Given a series of tests, where we are given one users score, the overall minimum, the overall maximum, and the overall average, how would I estimate the user's z-score on total score (ie. sum of all of the users tests scores compared to the average sum of all test taker's test scores)?
We cannot assume that the lowest scoring person from one test was the lowest scoring in the next test, but I think it is fair to assume that people generally stay within some score bands (although if this can be done without that assumption, that would be better). We can also assume that the group of test takers is the same from test to test.

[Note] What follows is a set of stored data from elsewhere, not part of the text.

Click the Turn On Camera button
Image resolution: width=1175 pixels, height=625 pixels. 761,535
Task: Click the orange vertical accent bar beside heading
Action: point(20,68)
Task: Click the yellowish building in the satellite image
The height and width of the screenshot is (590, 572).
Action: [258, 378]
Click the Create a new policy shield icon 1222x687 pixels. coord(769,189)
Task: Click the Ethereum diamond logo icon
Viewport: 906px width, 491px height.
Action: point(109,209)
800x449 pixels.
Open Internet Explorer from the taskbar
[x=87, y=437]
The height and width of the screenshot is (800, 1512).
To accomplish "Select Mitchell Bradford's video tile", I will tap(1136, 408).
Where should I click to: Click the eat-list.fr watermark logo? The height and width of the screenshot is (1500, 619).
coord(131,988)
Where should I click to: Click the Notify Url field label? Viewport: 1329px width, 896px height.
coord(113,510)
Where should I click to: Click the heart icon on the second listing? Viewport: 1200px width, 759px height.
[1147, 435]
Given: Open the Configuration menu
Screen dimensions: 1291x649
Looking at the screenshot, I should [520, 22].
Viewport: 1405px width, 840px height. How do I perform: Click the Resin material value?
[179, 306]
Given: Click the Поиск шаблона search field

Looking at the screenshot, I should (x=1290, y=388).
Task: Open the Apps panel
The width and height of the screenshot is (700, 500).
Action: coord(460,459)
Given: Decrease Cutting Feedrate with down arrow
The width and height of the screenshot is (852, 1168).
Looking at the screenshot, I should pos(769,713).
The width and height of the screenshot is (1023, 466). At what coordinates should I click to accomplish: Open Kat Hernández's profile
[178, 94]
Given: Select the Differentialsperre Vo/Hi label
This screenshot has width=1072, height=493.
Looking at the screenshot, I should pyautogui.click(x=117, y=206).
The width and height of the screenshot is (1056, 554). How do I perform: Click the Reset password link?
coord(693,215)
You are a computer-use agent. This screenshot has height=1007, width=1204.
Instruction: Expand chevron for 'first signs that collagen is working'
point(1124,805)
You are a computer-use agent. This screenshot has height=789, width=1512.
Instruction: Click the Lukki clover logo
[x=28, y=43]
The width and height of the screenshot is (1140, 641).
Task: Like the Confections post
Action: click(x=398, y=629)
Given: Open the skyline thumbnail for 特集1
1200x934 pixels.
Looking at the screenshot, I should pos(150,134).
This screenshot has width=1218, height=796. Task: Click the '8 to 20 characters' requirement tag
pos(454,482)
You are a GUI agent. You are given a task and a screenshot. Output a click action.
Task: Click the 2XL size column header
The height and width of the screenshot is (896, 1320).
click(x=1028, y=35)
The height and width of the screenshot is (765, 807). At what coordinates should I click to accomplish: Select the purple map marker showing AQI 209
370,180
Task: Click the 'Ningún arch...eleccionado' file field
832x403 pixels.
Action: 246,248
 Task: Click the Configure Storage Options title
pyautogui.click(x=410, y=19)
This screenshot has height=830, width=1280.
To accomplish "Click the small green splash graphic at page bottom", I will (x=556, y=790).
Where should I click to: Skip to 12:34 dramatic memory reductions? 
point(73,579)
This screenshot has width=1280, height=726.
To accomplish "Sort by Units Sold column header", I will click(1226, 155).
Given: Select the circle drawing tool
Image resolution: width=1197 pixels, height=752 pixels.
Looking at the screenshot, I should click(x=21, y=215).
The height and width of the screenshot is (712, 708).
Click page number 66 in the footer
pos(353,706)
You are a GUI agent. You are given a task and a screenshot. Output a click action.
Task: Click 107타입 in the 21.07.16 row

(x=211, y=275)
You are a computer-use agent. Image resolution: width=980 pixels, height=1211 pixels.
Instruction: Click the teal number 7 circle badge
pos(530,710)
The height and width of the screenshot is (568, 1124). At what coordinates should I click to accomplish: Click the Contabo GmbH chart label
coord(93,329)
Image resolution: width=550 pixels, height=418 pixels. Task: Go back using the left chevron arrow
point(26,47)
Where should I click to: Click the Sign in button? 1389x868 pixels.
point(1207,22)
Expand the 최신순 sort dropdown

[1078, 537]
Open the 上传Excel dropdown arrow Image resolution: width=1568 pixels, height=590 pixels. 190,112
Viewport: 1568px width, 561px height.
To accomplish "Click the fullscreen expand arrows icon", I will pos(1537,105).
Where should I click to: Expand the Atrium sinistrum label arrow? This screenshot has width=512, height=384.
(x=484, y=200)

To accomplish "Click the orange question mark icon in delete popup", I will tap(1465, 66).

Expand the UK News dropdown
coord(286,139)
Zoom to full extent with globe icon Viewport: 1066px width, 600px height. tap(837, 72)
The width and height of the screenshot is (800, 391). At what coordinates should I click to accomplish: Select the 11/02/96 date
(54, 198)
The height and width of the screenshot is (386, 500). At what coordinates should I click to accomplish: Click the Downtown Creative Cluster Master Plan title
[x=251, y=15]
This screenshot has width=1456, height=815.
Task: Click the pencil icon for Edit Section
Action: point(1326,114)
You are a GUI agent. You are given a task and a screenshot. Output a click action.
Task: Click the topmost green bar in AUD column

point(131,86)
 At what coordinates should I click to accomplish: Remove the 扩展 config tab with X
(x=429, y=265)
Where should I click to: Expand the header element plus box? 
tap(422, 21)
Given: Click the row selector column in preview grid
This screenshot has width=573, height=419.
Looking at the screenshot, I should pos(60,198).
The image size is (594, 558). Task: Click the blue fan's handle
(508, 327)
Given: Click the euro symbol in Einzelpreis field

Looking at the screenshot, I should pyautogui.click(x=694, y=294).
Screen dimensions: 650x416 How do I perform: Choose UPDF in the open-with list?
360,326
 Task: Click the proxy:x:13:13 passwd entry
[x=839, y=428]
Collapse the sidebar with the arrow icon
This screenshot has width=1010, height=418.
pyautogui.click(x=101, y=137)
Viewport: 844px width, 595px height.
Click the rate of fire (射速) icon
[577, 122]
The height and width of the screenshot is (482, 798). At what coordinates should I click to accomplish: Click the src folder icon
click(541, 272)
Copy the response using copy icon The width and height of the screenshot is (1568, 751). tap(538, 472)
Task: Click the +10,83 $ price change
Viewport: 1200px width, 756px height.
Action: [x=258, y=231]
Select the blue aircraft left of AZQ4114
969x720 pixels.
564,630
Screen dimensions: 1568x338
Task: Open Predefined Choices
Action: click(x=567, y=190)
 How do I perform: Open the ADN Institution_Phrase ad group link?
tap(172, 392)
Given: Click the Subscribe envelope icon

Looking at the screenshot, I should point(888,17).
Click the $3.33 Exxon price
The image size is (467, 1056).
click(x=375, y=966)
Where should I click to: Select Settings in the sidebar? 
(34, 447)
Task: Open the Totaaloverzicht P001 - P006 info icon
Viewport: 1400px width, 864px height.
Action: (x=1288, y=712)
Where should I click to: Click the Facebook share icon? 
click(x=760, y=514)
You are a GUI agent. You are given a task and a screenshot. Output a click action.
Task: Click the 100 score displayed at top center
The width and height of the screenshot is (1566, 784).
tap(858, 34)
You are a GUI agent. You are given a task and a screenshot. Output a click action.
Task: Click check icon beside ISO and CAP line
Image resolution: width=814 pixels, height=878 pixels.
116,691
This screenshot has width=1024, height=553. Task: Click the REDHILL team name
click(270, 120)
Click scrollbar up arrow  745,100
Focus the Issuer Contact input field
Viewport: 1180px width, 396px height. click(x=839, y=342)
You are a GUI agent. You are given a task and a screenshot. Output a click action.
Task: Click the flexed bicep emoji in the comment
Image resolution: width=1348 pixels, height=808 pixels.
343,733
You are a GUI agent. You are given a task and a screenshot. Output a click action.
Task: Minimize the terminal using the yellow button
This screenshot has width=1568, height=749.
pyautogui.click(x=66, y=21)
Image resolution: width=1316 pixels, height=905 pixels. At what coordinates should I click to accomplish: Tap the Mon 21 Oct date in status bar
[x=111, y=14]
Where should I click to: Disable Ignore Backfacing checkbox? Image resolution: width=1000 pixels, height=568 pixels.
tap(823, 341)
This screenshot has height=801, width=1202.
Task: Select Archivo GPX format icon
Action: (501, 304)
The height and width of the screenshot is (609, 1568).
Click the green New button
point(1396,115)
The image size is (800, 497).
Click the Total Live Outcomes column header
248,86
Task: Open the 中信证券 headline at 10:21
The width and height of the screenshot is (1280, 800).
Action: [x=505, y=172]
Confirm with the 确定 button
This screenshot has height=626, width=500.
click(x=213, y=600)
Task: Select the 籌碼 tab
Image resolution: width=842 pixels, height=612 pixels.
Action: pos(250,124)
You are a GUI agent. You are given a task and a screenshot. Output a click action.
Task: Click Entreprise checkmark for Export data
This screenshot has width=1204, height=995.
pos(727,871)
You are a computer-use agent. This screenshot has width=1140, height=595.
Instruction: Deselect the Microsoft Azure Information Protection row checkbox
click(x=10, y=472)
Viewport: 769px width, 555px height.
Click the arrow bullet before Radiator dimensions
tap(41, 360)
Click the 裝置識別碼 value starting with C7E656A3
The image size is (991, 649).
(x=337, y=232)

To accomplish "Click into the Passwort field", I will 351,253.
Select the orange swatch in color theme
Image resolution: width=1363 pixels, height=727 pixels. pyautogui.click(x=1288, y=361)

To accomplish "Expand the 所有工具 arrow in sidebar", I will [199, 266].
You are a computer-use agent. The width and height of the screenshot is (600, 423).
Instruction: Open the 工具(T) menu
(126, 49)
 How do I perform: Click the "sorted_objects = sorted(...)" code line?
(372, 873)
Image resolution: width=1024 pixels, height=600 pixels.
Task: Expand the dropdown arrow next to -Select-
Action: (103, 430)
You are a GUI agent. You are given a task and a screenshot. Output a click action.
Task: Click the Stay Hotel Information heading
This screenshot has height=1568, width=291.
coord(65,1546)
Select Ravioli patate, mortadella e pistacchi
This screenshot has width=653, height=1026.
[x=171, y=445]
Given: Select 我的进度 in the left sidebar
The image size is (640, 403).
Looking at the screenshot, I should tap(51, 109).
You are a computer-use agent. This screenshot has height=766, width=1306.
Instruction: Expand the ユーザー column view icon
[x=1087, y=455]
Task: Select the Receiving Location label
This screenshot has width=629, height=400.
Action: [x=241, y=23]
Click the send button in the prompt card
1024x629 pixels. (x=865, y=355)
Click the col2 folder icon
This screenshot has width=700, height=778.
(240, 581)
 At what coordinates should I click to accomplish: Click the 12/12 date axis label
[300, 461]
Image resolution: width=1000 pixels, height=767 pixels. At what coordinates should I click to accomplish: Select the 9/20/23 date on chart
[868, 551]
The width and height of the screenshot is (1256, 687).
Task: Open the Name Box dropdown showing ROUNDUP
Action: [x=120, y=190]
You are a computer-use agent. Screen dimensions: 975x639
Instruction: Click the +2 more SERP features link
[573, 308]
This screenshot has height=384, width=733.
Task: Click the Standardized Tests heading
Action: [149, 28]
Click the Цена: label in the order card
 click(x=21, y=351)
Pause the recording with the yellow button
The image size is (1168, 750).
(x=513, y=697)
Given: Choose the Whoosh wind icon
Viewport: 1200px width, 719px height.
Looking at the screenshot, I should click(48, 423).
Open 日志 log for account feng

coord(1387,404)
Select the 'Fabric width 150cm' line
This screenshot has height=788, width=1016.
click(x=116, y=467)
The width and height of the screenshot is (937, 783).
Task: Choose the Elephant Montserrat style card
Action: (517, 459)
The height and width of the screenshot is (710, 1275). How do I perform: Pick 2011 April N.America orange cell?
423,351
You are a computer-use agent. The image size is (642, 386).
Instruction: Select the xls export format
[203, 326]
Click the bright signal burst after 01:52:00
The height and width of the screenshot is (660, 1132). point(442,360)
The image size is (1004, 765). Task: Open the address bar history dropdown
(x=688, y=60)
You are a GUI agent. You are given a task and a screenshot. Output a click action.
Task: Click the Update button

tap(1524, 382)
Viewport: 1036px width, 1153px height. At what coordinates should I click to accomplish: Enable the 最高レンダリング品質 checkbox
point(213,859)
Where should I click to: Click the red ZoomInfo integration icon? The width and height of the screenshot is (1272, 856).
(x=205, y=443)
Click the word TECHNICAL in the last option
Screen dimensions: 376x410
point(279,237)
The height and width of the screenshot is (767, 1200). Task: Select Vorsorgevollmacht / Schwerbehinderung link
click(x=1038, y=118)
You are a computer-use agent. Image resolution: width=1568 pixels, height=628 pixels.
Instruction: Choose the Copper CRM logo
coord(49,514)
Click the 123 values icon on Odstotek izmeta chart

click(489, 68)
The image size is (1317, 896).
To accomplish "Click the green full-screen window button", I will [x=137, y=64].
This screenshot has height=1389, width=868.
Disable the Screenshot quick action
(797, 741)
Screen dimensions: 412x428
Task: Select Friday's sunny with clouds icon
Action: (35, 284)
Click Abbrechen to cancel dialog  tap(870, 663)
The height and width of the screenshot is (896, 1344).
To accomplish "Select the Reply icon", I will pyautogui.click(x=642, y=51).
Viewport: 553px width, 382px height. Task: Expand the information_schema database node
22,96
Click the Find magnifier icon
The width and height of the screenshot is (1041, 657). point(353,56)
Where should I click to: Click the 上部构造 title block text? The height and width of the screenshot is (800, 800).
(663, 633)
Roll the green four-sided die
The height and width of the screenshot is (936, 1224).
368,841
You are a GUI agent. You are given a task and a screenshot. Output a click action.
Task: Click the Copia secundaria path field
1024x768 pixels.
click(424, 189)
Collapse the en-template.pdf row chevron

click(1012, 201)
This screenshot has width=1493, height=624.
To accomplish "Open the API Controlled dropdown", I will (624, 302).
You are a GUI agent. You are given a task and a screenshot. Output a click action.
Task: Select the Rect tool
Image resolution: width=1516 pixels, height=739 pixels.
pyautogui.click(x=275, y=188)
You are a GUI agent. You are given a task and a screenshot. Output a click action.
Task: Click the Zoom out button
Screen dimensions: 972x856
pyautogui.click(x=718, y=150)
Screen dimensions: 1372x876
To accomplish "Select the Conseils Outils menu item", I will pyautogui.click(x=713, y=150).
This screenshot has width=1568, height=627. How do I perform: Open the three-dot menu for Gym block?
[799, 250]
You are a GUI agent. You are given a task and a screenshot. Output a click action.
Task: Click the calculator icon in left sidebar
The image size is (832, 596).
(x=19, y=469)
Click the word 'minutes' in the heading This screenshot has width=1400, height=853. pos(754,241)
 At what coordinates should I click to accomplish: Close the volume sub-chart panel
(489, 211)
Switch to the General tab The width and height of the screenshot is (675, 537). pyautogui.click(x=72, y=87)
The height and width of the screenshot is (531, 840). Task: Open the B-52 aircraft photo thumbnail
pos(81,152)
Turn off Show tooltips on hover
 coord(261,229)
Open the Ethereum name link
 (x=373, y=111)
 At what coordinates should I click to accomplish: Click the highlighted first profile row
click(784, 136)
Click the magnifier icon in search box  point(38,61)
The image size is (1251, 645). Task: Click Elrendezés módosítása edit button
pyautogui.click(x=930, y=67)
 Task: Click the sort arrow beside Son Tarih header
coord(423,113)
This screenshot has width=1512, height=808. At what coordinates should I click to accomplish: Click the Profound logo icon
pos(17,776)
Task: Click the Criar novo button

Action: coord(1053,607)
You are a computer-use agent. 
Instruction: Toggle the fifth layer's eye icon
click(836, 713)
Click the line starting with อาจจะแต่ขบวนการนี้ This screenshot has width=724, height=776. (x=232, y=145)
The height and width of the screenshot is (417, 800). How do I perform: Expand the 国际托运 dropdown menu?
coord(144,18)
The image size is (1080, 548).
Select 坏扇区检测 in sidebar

My intuition tells me that this seems to be some sort of application of Monte Carlo methods, but I can't seem to figure out how to actually do this.
Some example data:
+-----------+------------+------------+------------+------------+--------+
| test_name | usr_score | high | avg | low | weight |
+-----------+------------+------------+------------+------------+--------+
| Test_1 | 0.94615385 | 1 | 0.92307692 | 0.65384615 | 26 |
| Test_2 | 0.71621622 | 0.95945946 | 0.79459459 | 0.74074074 | 37 |
| Test_3 | 1 | 1 | 0.92222222 | 0.7037037 | 27 |
| Test_4 | 0.85135135 | 0.97297297 | 0.85675676 | 0.66756757 | 37 |
| Test_5 | 0.83333333 | 1 | 0.76666667 | 0 | 6 |
| Test_6 | 1 | 1 | 0.92857143 | 0.66666667 | 21 |
+-----------+------------+------------+------------+------------+--------+
Given this data, we know the user's total score is 135.6
(usr_score $*$ weight). Similarly, the average score is 134.1
, the maximum score one test-taker may have is 151.6
, and the minimum score one test-taker may have is 102.1
, although it is unlikely that one person has either the minimum or maximum score as one person probably didn't always score the best/worst. I'd like to calculate the z-score of the 134.1
, but am unsure as to how to do that without the standard deviation.